Last Updated on February 12, 2019 by Heather Hart, ACSM EP, CSCS
Two of my favorite words to say are “pelican” and “proprioception”. They have absolutely nothing to do with each other, though I suppose a pelican could have amazing proprioception, as most animals do. Anyway, proprioception is your perception or awareness of the position and movement of your body in space at any given time. A pelican is a sea bird with a giant pouch under it’s beak. And at this point, I bet you’re wondering when we’re going to talk about ankle strength, stability, and balance for trail and ultra runners.
Soon, I promise.
Living here in Myrtle Beach I see a lot of pelicans.
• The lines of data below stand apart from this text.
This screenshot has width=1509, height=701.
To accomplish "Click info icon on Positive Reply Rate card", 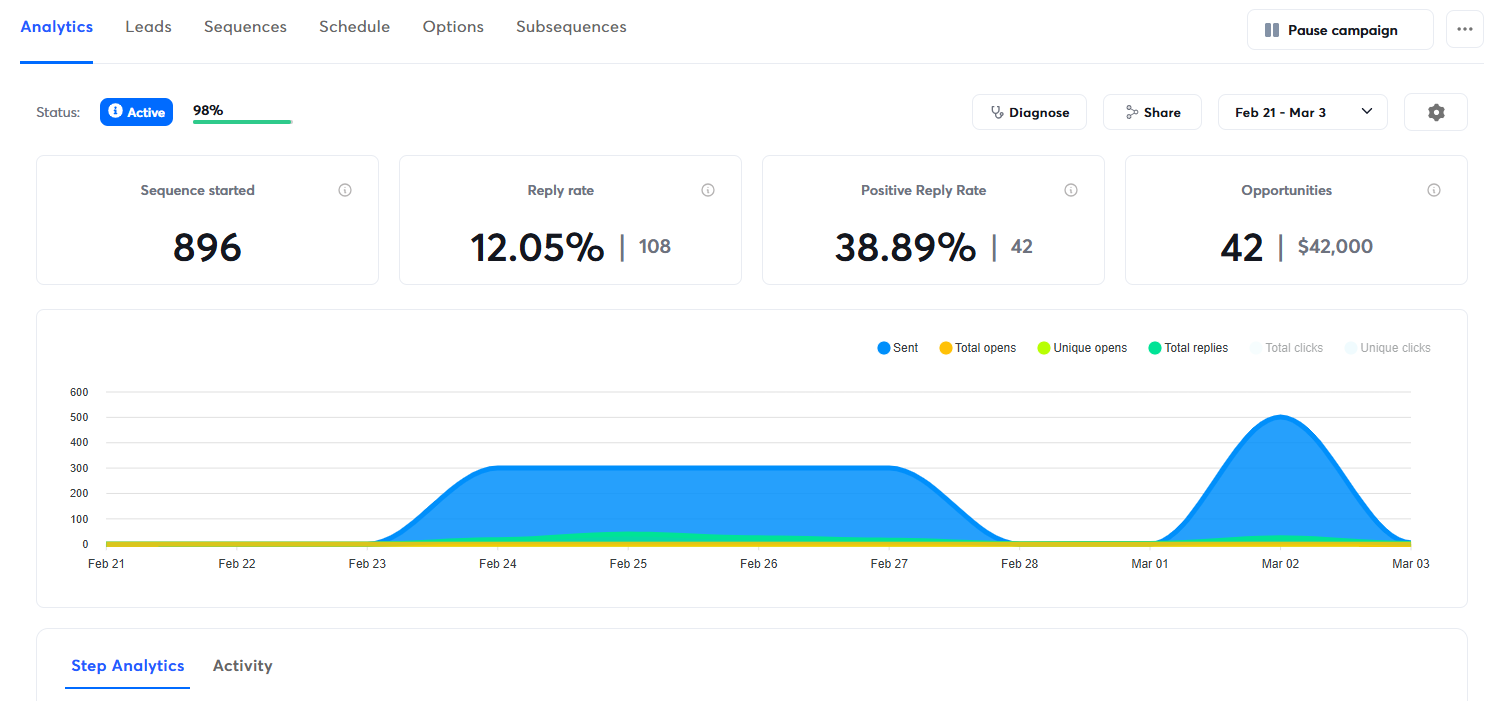I will tap(1071, 190).
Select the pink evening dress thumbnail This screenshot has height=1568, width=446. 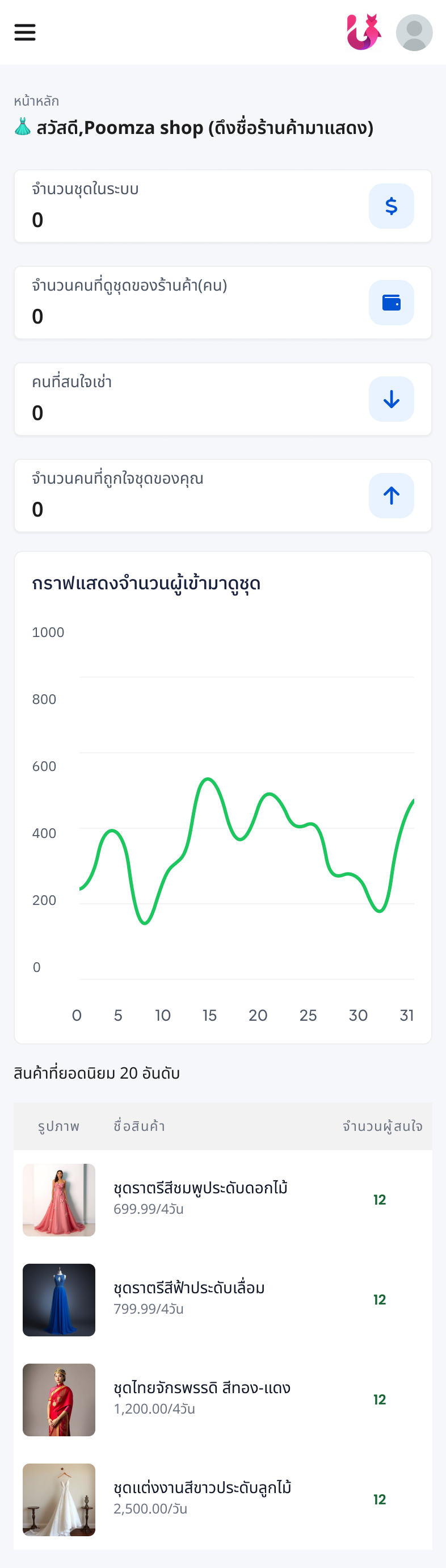[x=59, y=1200]
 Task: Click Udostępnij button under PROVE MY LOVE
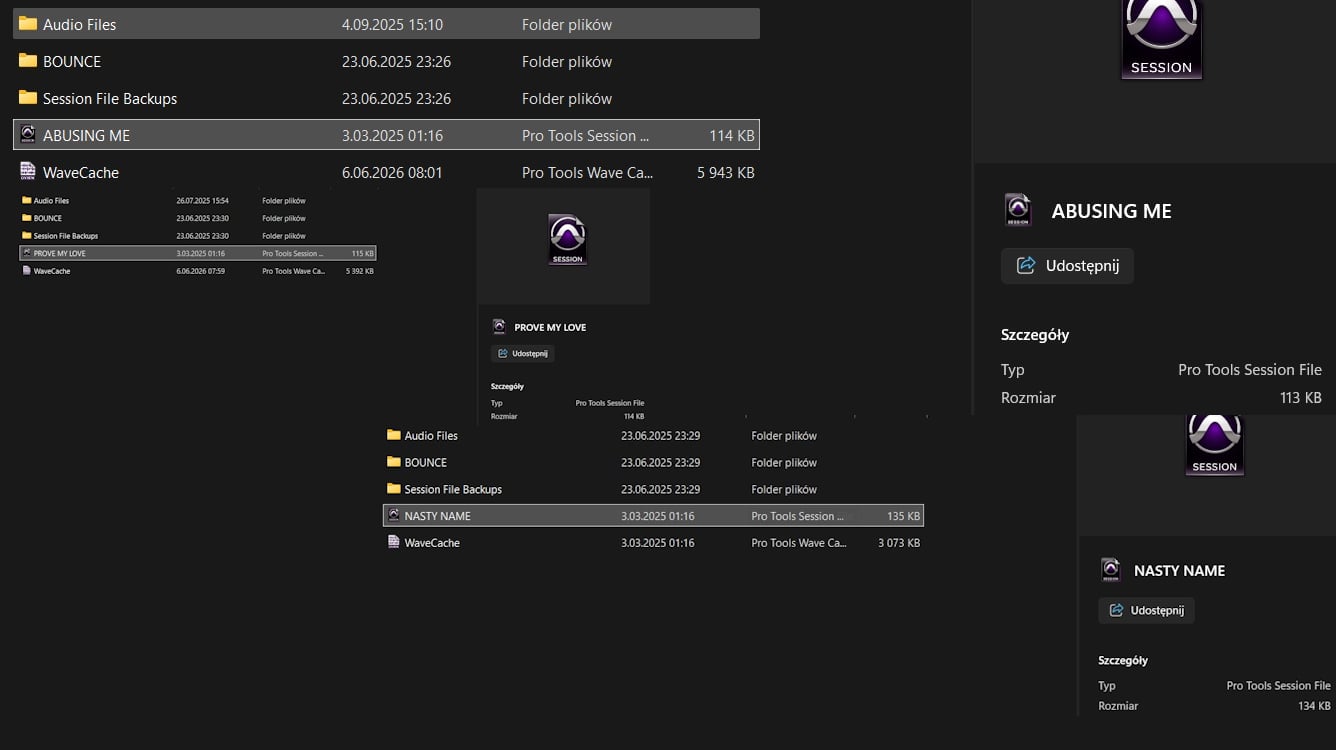(x=522, y=353)
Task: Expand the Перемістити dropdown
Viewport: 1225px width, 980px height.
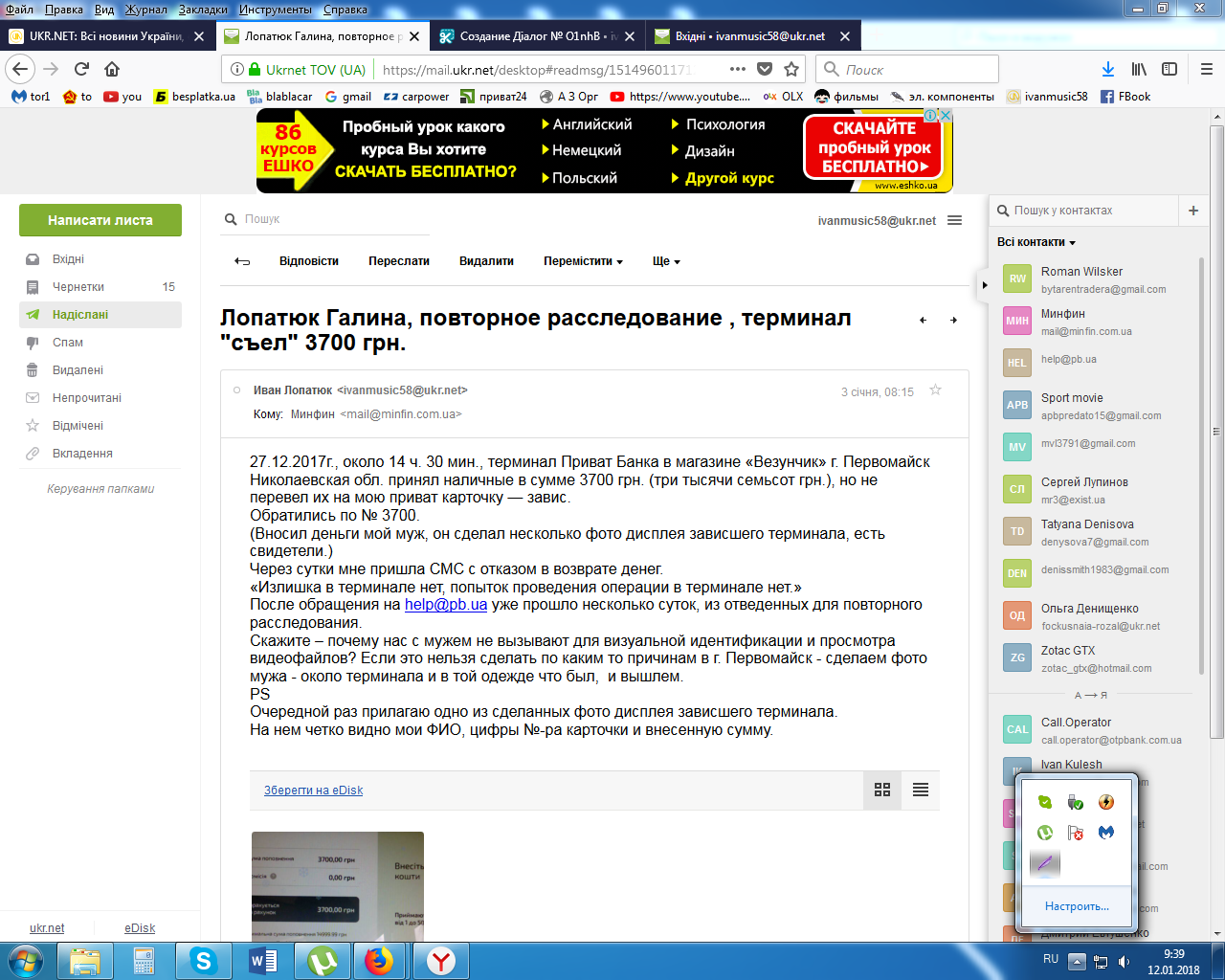Action: (x=583, y=261)
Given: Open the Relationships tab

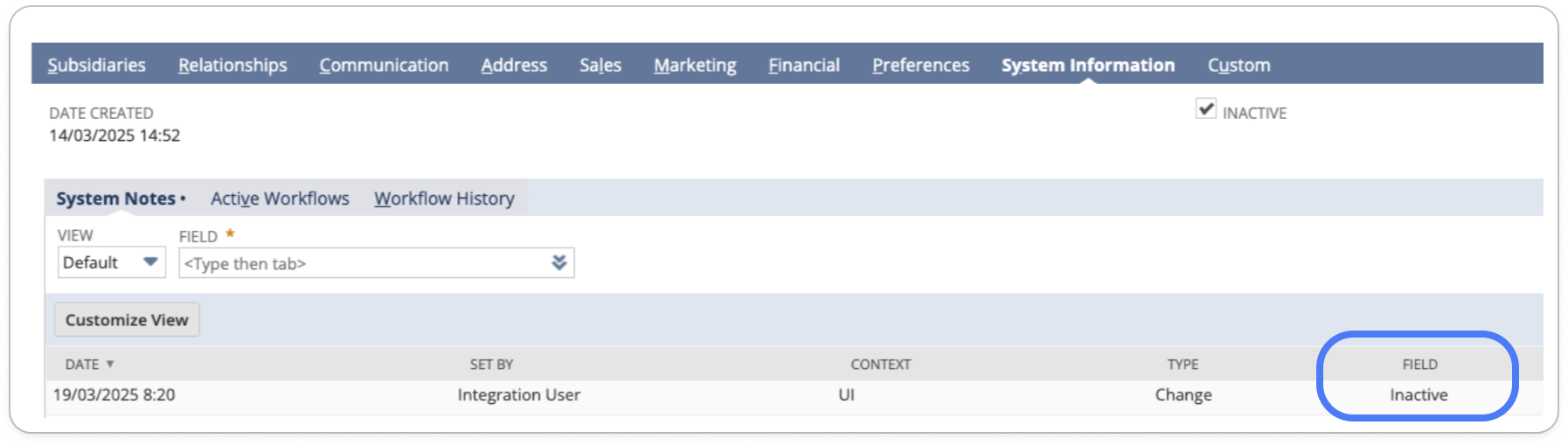Looking at the screenshot, I should [232, 65].
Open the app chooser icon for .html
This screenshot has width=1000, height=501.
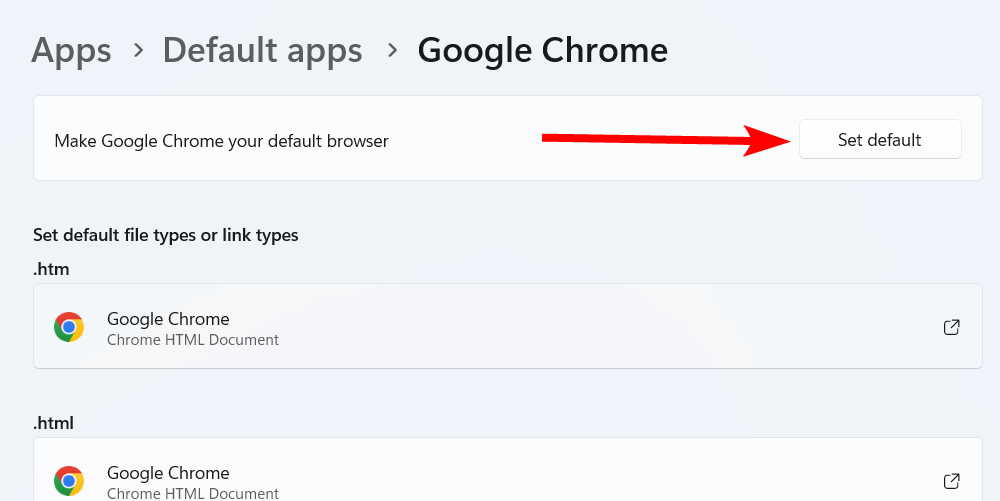952,481
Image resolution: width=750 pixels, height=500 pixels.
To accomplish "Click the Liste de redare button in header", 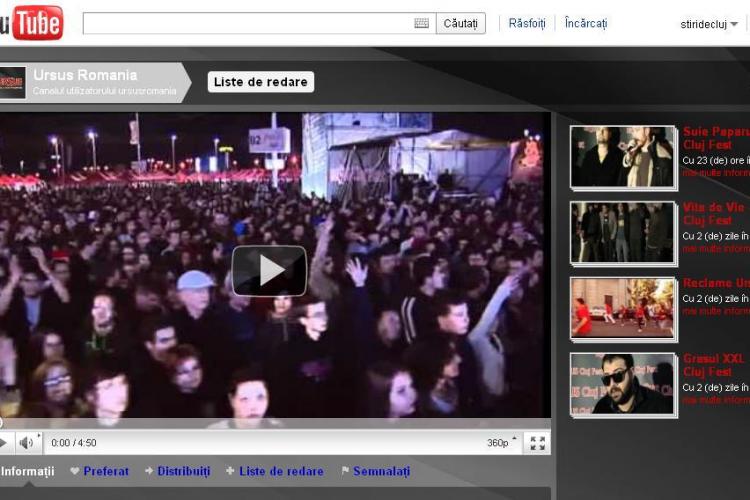I will coord(260,82).
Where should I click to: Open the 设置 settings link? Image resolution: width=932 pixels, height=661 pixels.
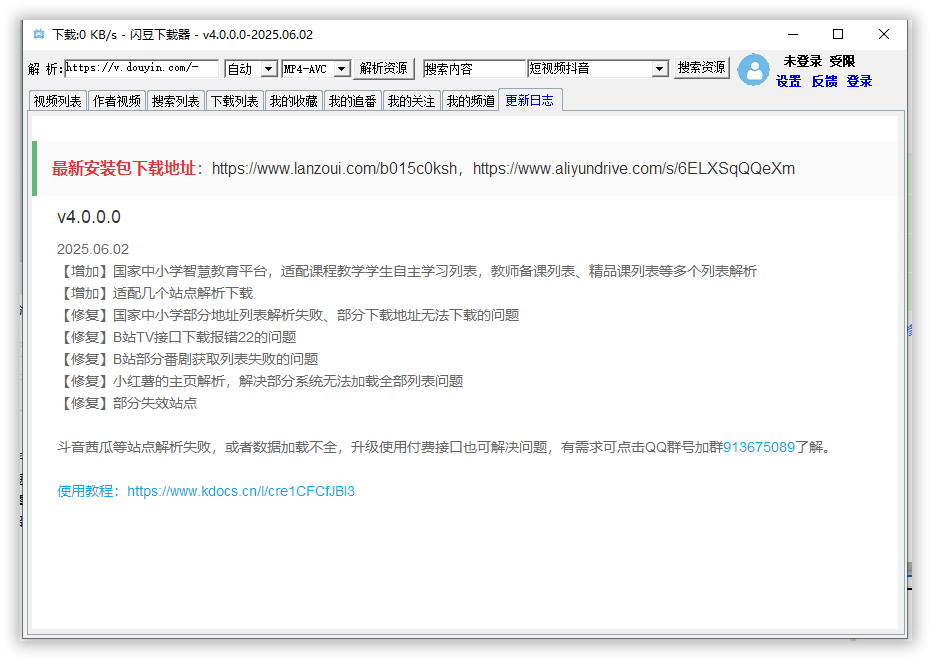788,82
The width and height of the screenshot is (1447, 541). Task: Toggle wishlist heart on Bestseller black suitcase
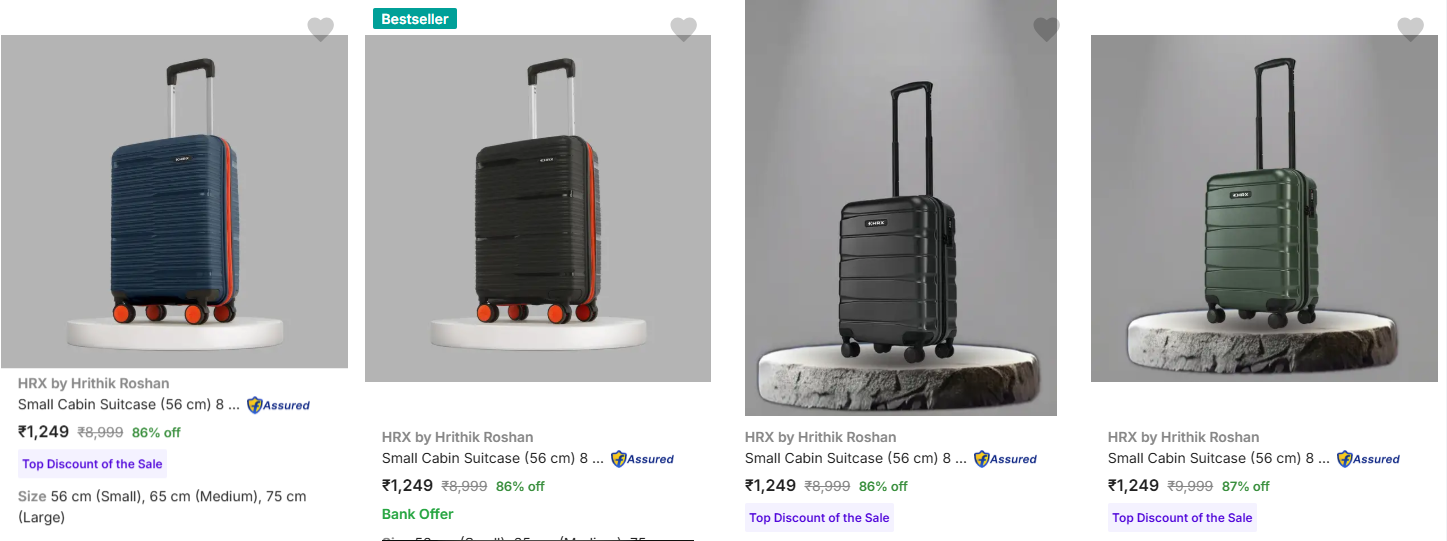[683, 29]
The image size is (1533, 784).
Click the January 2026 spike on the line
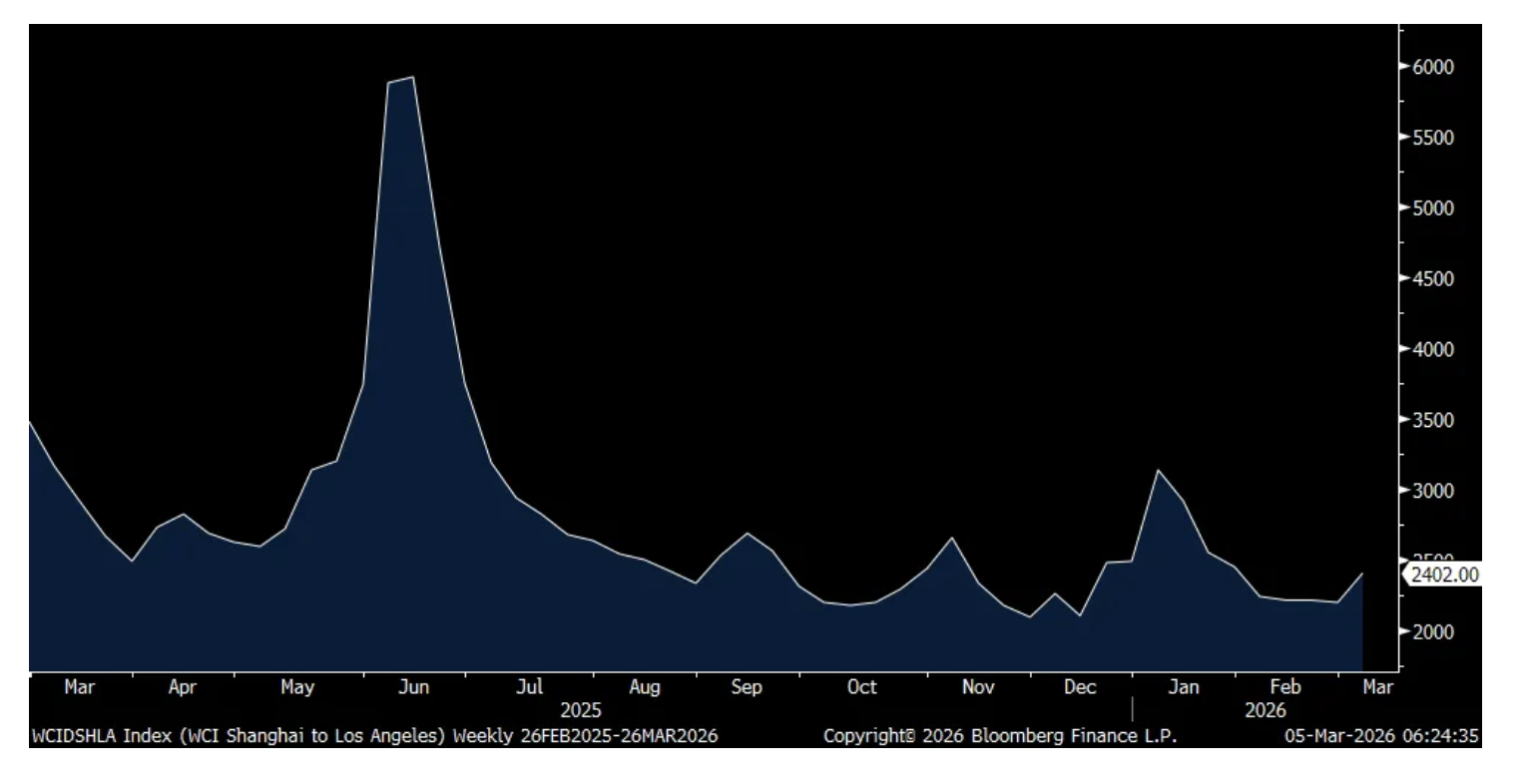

I also work, in person at the gym, with a lot of retirees/older adults. It has not been lost on me that a lot of exercises both seniors and trail runners need are similar. Both need to work on lower leg strength, hip strength, balance, and overall proprioception. Why?
So they don’t fall.
For the senior population, a fall can be absolutely devastating. Believe it or not, falls are a leading cause of death among older Americans due to complications from the fall (source). In comparison, falls for runners are not nearly as life threatening, but can be devastating in their own right. The fear of twisted and sprained ankles is the number one hesitation I hear from road runners as to why they will not venture onto the trails. For regular trail runners, a fall or misstep resulting in injury can ruin a race season.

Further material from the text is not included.